*** Text segment ***

Generally speaking, I enjoy Bill Maher. He's sort of the Rush Limbaugh of the Left - not because he's a sex tourist and abuser of prescription drugs, but because, like Limbaugh, his schtick is an approximation of the conversation you'd have in your favorite bar with your buddies after two beers: crossing a few boundaries, saying some of the things that you think, but find it politically expedient never to say out loud, and usually fairly predictable. Of course, since he's doing that routine from the Leftish side of the spectrum instead of the Hard Right, he comes off as the favorite uncle who gets you porn, instead of the scary grandfather who wants your native-born teacher "sent back where she came from." That's why he's able to disappoint me in a way that Rush Limbaugh can't.
Two weeks ago, Chris Christie revealed that he's had lap-band surgery to help him lose weight; and with that news, Bill's inner prick leaped joyfully to the surface like a salmon going after a fly. Fat joke followed fat joke; and then the fat jokes segued into self-righteous rants about how a man so weak-willed and "desperate" to lose weight that he had surgery couldn't be trusted in the White House. He was embracing the "just say no" school of diet. It was amazing to me.

*** End of Text segment ***
*** Dataset excerpts ***

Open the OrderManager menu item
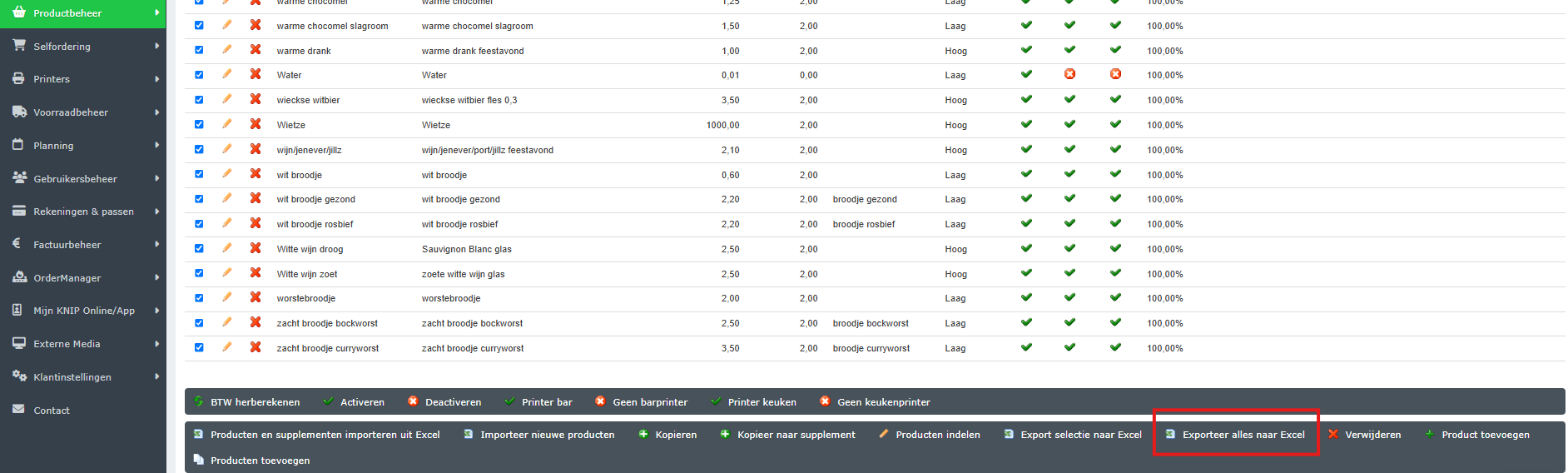coord(67,277)
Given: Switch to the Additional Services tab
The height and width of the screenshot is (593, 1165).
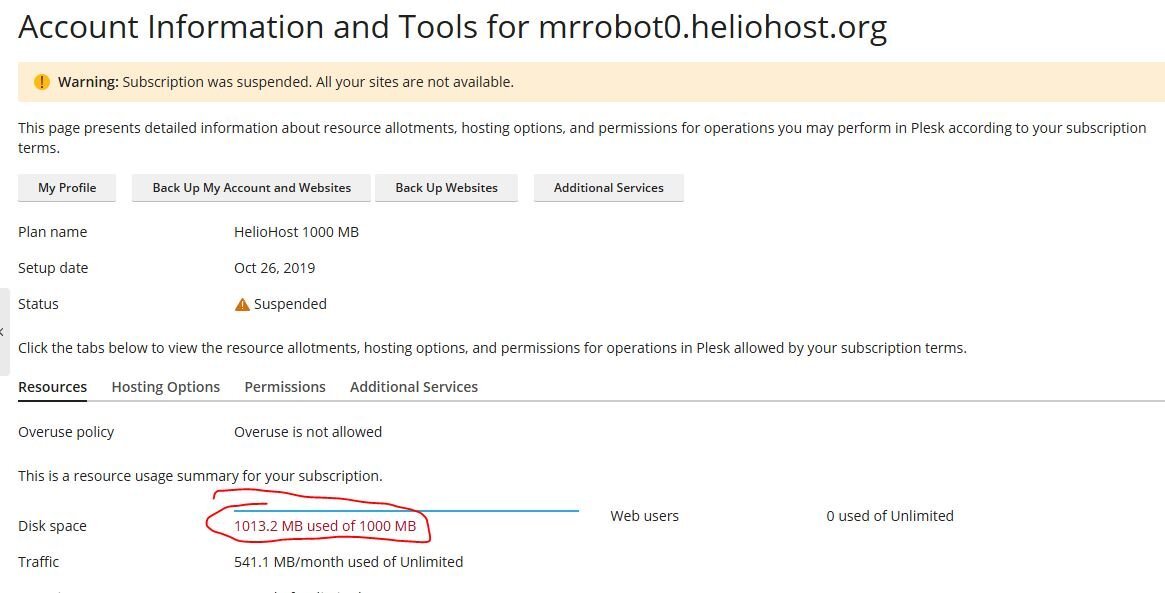Looking at the screenshot, I should tap(414, 387).
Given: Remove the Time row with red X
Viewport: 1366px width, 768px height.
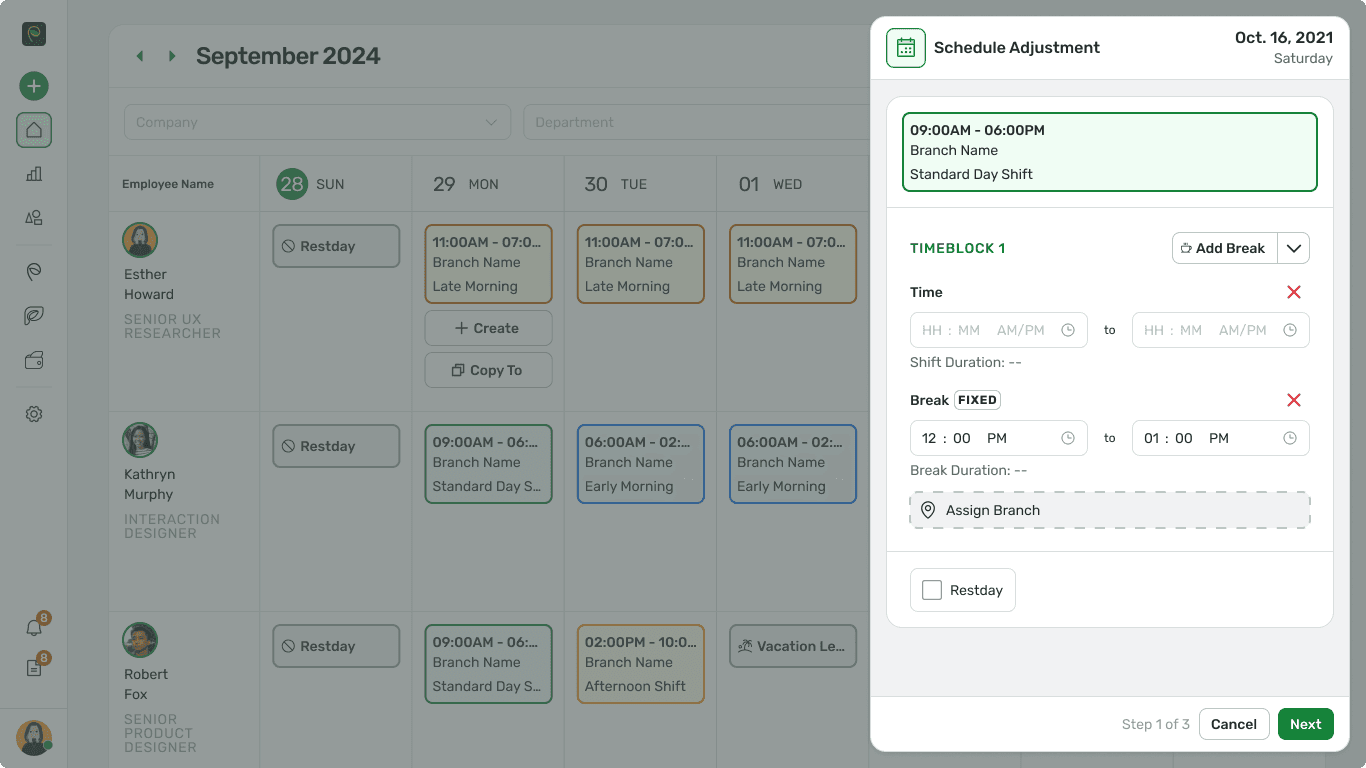Looking at the screenshot, I should [x=1293, y=292].
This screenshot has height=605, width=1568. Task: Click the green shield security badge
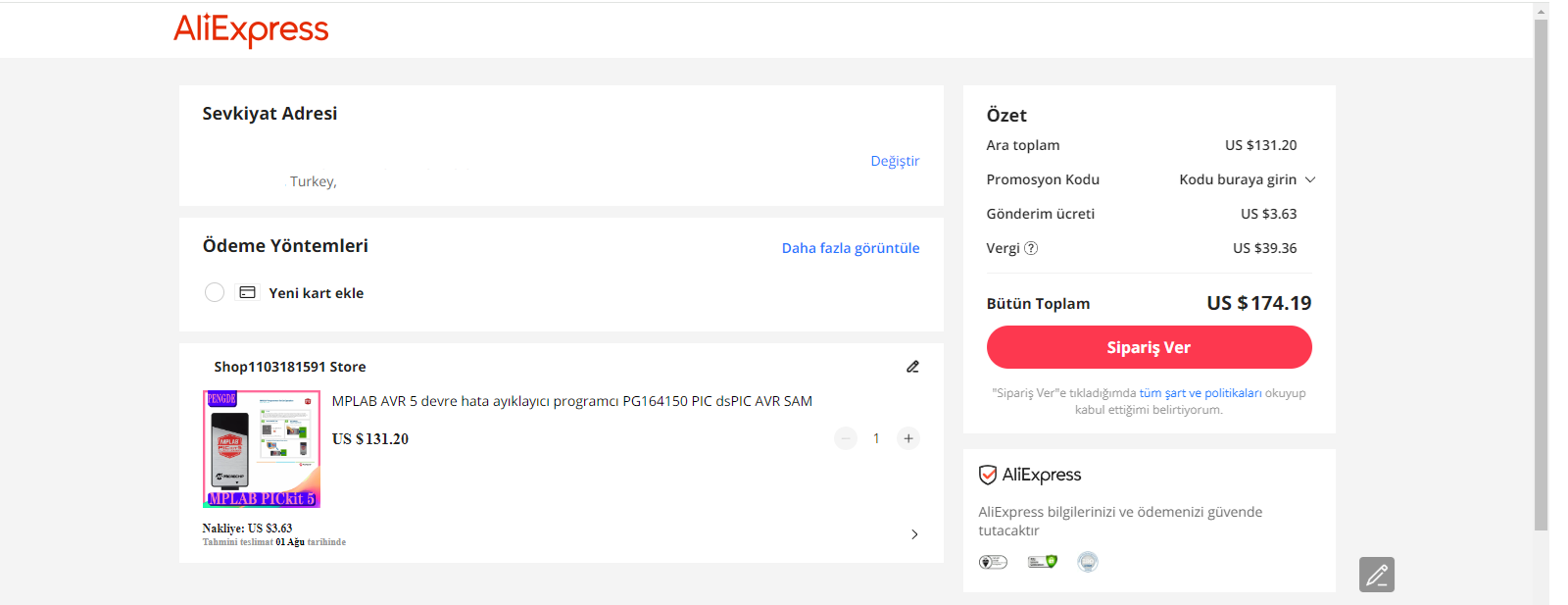1043,562
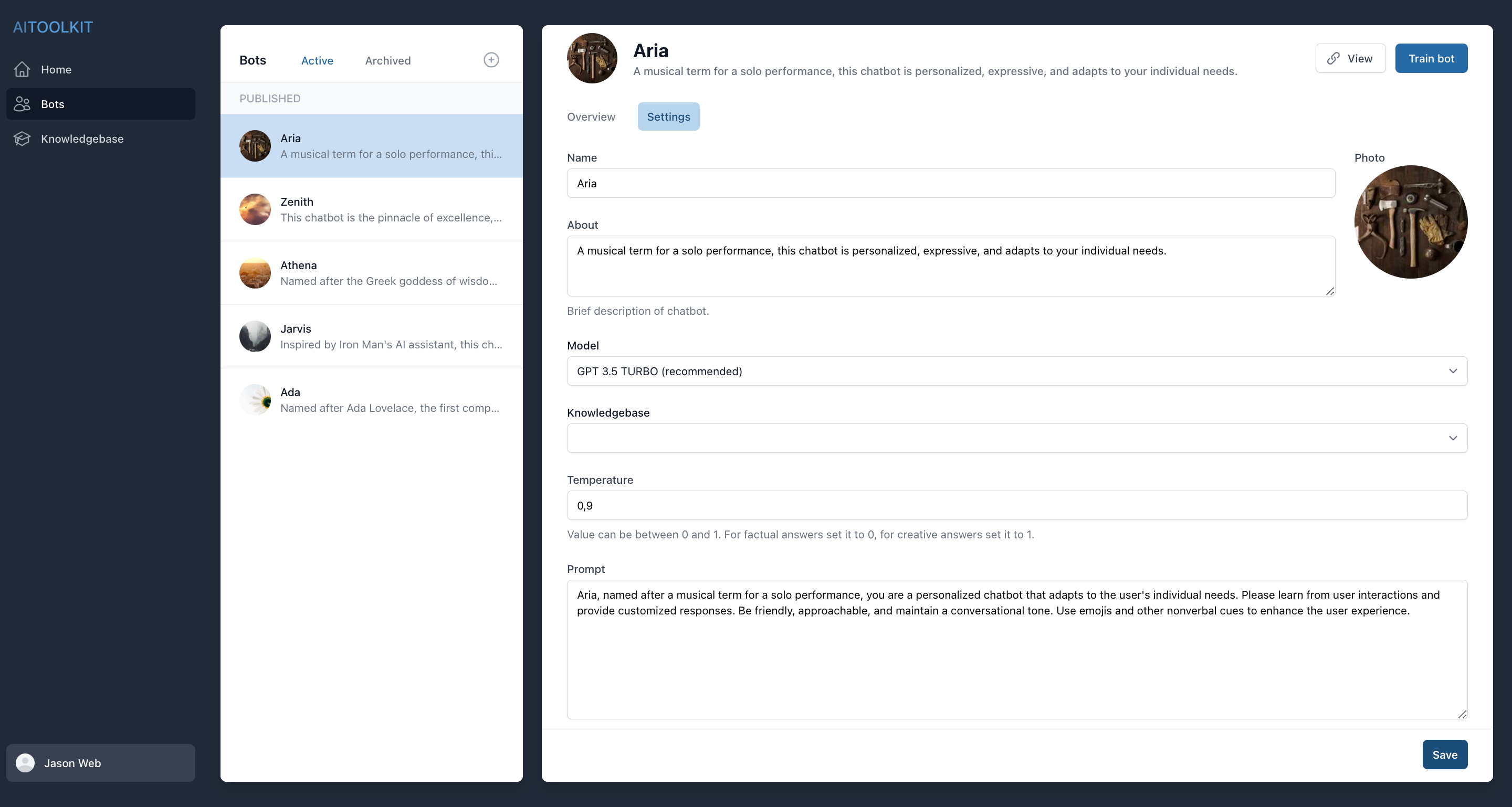The width and height of the screenshot is (1512, 807).
Task: Click the Jason Web profile avatar
Action: [25, 763]
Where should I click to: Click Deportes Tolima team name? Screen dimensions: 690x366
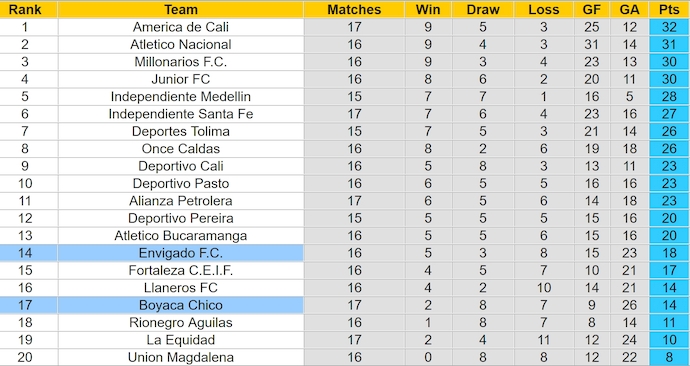pos(180,131)
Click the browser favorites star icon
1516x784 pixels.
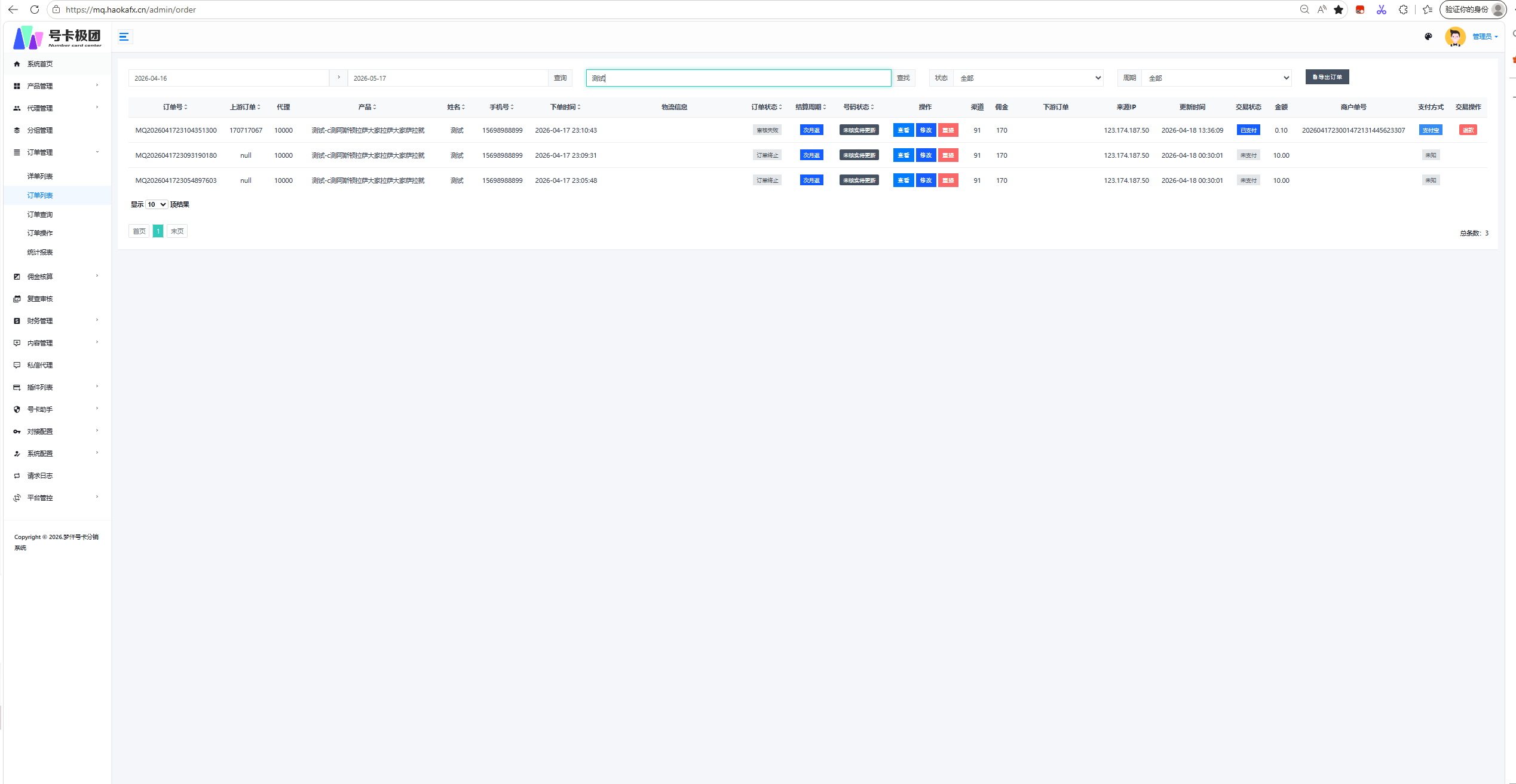coord(1339,10)
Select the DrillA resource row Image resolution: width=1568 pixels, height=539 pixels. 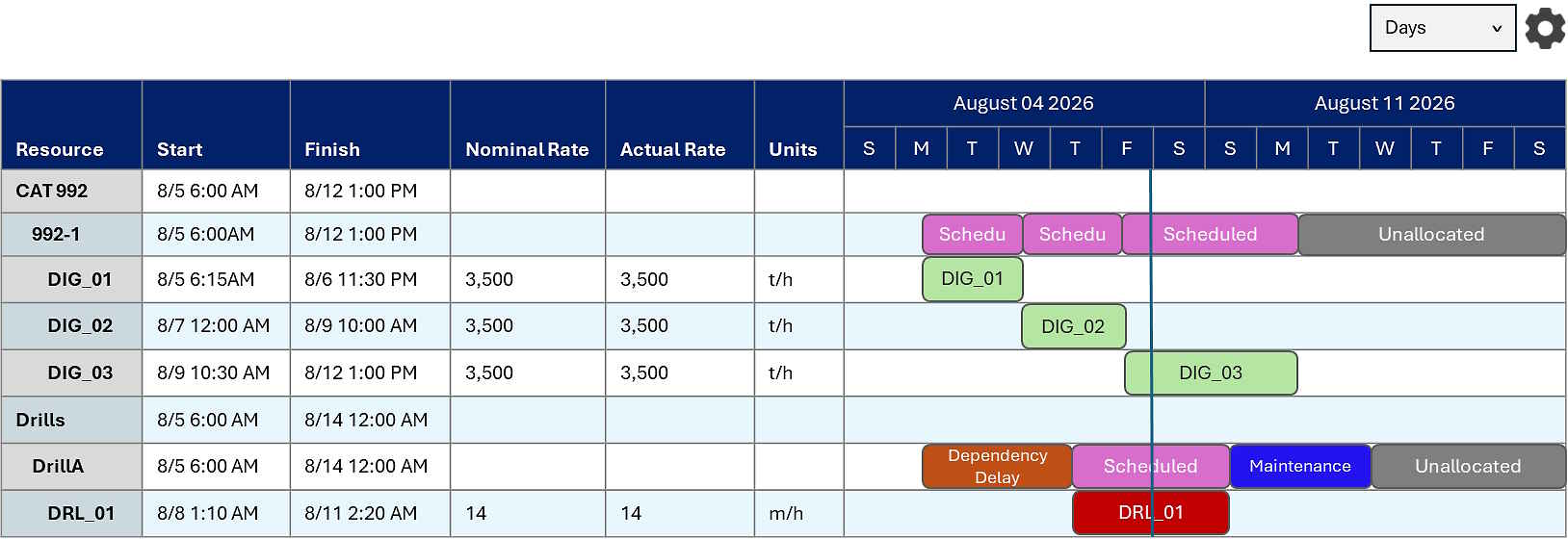(58, 467)
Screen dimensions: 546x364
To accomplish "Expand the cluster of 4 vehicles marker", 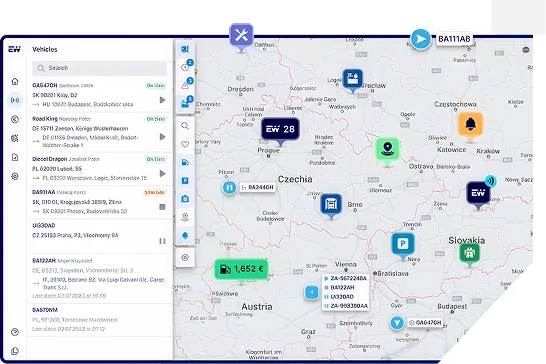I will tap(312, 292).
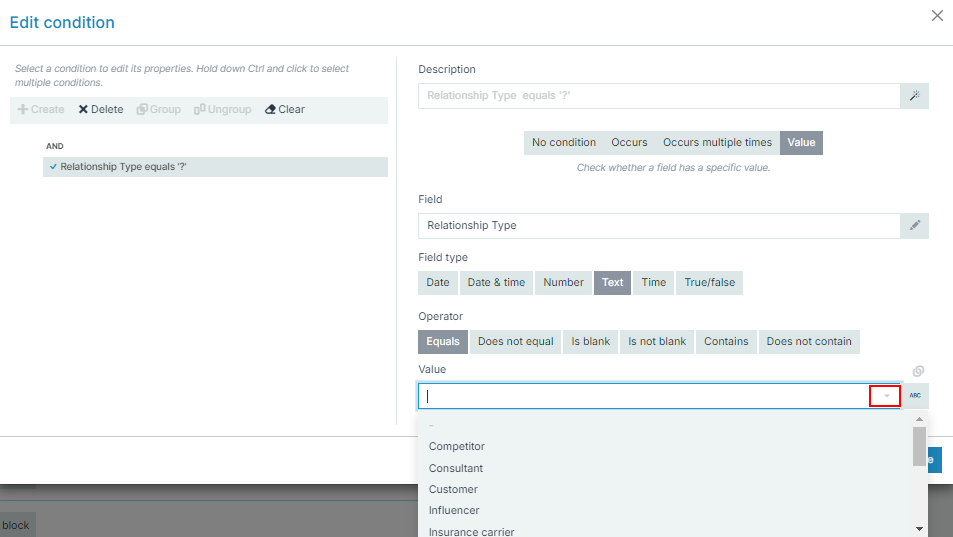953x537 pixels.
Task: Choose 'Number' as the field type
Action: tap(563, 283)
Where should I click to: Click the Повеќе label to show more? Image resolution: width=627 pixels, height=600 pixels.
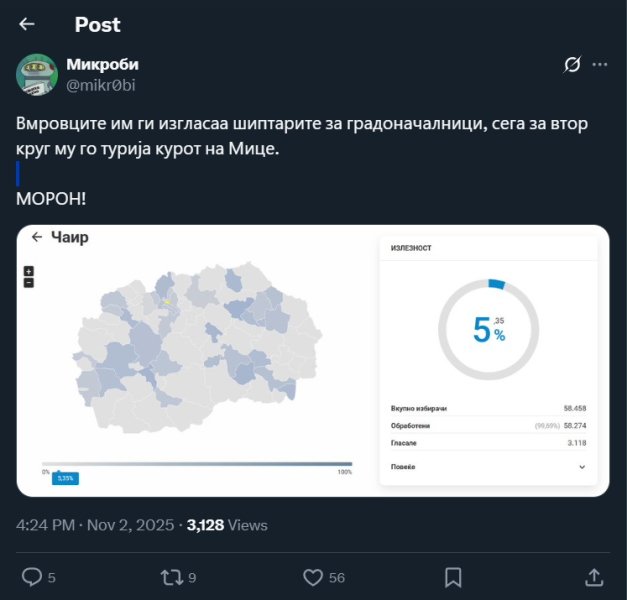point(403,467)
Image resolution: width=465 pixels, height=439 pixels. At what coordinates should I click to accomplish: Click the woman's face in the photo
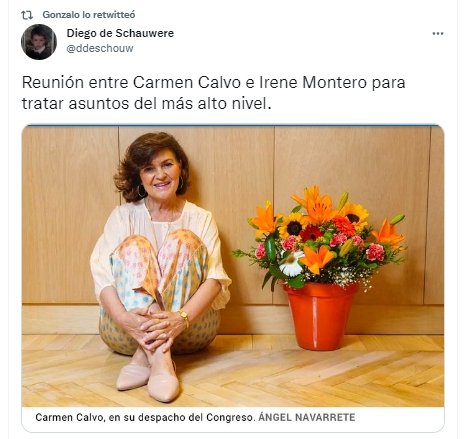[x=161, y=174]
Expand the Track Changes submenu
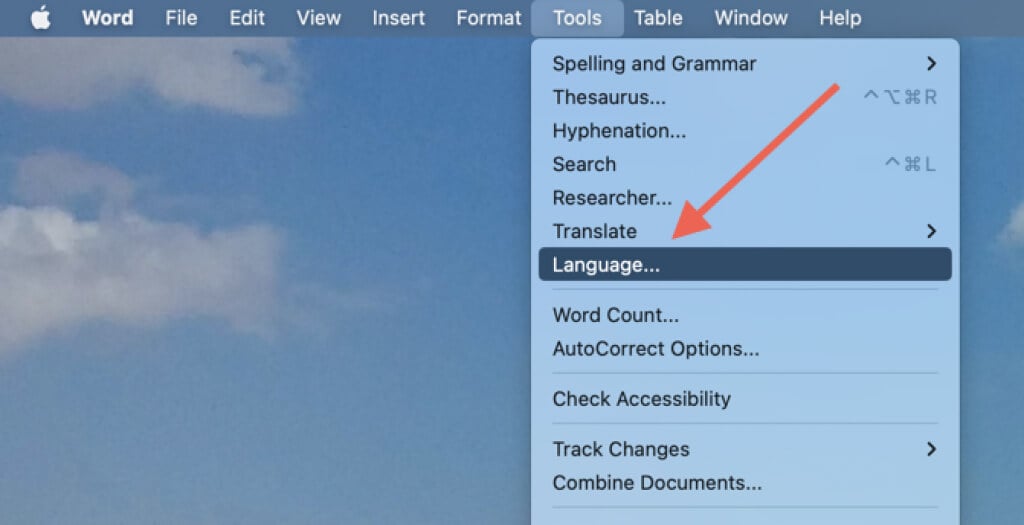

*** End of Dataset excerpts ***

What to produce
Continue the piece about Bill Maher's jokes on Chris Christie's weight, starting after its last sentence. The items above have nothing to do with what comes next.

Written response
I grew up fat. Five years ago, I lost fifty pounds and kept 35 of them off; I will lose more this year. I've had to change my entire way of thinking, and it has drastically changed my life - and not necessarily for the better. I've had to re-examine and discard beliefs and habits I've had since childhood, and I relapse. Any addict will recognize this for what it is: the struggle for recovery.
Bill is on record that drug abuse should be treated as a medical problem, and I've never heard him say that JFK shouldn't have been president because he fucked around and popped pain pills. But apparently the overweight are still fair game. It's the classic Los Angeles attitude: Every self-destructive habit gets the presumption of compassion...until you get to the fatties.